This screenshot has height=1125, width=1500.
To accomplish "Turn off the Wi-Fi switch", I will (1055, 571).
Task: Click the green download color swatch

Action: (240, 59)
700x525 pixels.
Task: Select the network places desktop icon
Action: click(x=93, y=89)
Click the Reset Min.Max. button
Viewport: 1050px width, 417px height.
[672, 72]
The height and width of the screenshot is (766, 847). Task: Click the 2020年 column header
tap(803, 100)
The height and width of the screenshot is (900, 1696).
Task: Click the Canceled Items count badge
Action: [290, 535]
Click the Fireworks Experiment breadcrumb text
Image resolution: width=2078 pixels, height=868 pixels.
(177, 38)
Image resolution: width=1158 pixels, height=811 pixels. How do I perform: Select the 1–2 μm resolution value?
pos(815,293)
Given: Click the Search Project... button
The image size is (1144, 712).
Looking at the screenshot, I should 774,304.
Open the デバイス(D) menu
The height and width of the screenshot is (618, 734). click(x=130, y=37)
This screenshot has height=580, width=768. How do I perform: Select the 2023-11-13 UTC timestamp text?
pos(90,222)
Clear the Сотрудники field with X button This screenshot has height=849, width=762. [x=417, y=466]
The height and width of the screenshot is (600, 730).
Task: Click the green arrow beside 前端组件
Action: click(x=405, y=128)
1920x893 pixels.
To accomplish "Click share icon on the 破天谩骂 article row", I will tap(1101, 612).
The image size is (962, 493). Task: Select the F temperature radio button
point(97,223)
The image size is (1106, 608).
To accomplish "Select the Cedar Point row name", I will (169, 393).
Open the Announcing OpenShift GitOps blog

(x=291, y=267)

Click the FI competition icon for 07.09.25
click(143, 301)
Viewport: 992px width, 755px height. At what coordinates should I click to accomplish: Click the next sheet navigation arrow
§ §
■ Exercise description ■
The records above are to be restated word for word, in full.

■ Result of the task ■
This screenshot has height=1125, width=1500.
To accomplish "Turn off the Wi-Fi switch", I will (1055, 571).
Task: Click the green download color swatch

Action: (240, 59)
700x525 pixels.
Task: Select the network places desktop icon
Action: click(x=93, y=89)
Click the Reset Min.Max. button
Viewport: 1050px width, 417px height.
[672, 72]
The height and width of the screenshot is (766, 847). Task: Click the 2020年 column header
tap(803, 100)
The height and width of the screenshot is (900, 1696).
Task: Click the Canceled Items count badge
Action: [290, 535]
Click the Fireworks Experiment breadcrumb text
Image resolution: width=2078 pixels, height=868 pixels.
(177, 38)
Image resolution: width=1158 pixels, height=811 pixels. How do I perform: Select the 1–2 μm resolution value?
pos(815,293)
Given: Click the Search Project... button
The image size is (1144, 712).
Looking at the screenshot, I should 774,304.
Open the デバイス(D) menu
The height and width of the screenshot is (618, 734). click(x=130, y=37)
This screenshot has height=580, width=768. How do I perform: Select the 2023-11-13 UTC timestamp text?
pos(90,222)
Clear the Сотрудники field with X button This screenshot has height=849, width=762. [x=417, y=466]
The height and width of the screenshot is (600, 730).
Task: Click the green arrow beside 前端组件
Action: click(x=405, y=128)
1920x893 pixels.
To accomplish "Click share icon on the 破天谩骂 article row", I will tap(1101, 612).
The image size is (962, 493). Task: Select the F temperature radio button
point(97,223)
The image size is (1106, 608).
To accomplish "Select the Cedar Point row name", I will (169, 393).
Open the Announcing OpenShift GitOps blog

(x=291, y=267)

Click the FI competition icon for 07.09.25
click(143, 301)
Viewport: 992px width, 755px height. At what coordinates should I click to accomplish: Click the next sheet navigation arrow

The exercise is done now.